> **EXERCISE DIRECTIONS**
Copy word for word the stretch of the turntable review below that begins at "The turntable mechanism" and stops after "size) auxiliary input.".

HYM SEED all-in-one turntable system
+ Snazzy looks; playing records couldn’t be any easier; playback mechanism well isolated from speaker cabinet with spring-based suspension; very forgiving sound with ability to go fairly loud.
– No adjustments whatsoever available; platter continues spinning when switched to Bluetooth/aux input, must be turned on/off manually; vinyl playback section a little lightweight; sonically decent but not the final word in fidelity.
A guide to the ratings
IT’S unlikely to find an easier vehicle to join the vinyl resurgence bandwagon than the HYM Seed all-in-one turntable system. While it is true that vinyl playback is by nature a finicky beast, it doesn’t have to be so all the time.
With turntable, amplification and speakers all built into a single box, the Seed is a simple, elegant solution that gives all you need to start enjoying music from an analogue format – and being a Bluetooth-enabled device, provides a measure of digital functionality too!
Admittedly, a product like this won’t make the cut on an audiophile purist’s list – but that’s not who it’s made for. Digging deeper beneath the surface, however, reveals that the HYM Seed possesses a certain degree of audiophile cred.
The obvious and most significant issue the Seed has to overcome is to prevent the sensitive vinyl playback system from being shaken and rocked by the speakers directly beneath it. The solution is to use springs – which are also used in one of the best–sounding turntable designs that has a huge cult following.
The record-playing mechanism is a little lightweight, however. The tonearm, which has a 218mm effective length, is fitted with a conical-tipped Audio-Technica AT3600L moving magnet cartridge.
The belt-driven platter is not full-sized and smaller than a regular 12-inch record, which will sit with a good inch or so suspended over the platter’s edge. The motor is also able to spin the platter at 33.33 and 45 RPM, and is controlled by a rotary power switch just at the base of the tonearm.
The turntable mechanism sits on a trapezoid box which houses a pair of four-inch woofers and two one-inch tweeters, which are driven in turn by an 80-watt Class D amplifier.
The Seed also provides a pair of RCA outputs so you can connect the turntable section to an external sound system if desired. As a bonus, you can also hook it up to an external source device wirelessly via Bluetooth or physically via its 3.5mm (headphone-plug size) auxiliary input.
It also has a remote control, which allows you to switch sources, adjust the volume and/or its bass boost setting. These controls are also mirrored at the bottom of the unit on a capacitive touch panel.
However, if a record is playing, switching inputs does not stop the platter from spinning – it has to be turned off manually via the rotary on/off/speed control knob mentioned above.
The entire rig is quite a hefty piece of gear. The Seed measures 27 x 38 x 35cm (h/w/d) and weighs approximately 15kg, so it needs to be placed on a large sturdy surface. It bears noting that its feet are non-adjustable, so ensuring the platform it sits on is level or levelling it after will need a little work (a few strategically placed pennies will do the trick).

> **PROVIDED MATERIAL**
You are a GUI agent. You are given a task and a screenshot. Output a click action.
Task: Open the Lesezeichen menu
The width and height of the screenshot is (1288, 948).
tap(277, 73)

> **WRITTEN ANSWER**
The turntable mechanism sits on a trapezoid box which houses a pair of four-inch woofers and two one-inch tweeters, which are driven in turn by an 80-watt Class D amplifier.
The Seed also provides a pair of RCA outputs so you can connect the turntable section to an external sound system if desired. As a bonus, you can also hook it up to an external source device wirelessly via Bluetooth or physically via its 3.5mm (headphone-plug size) auxiliary input.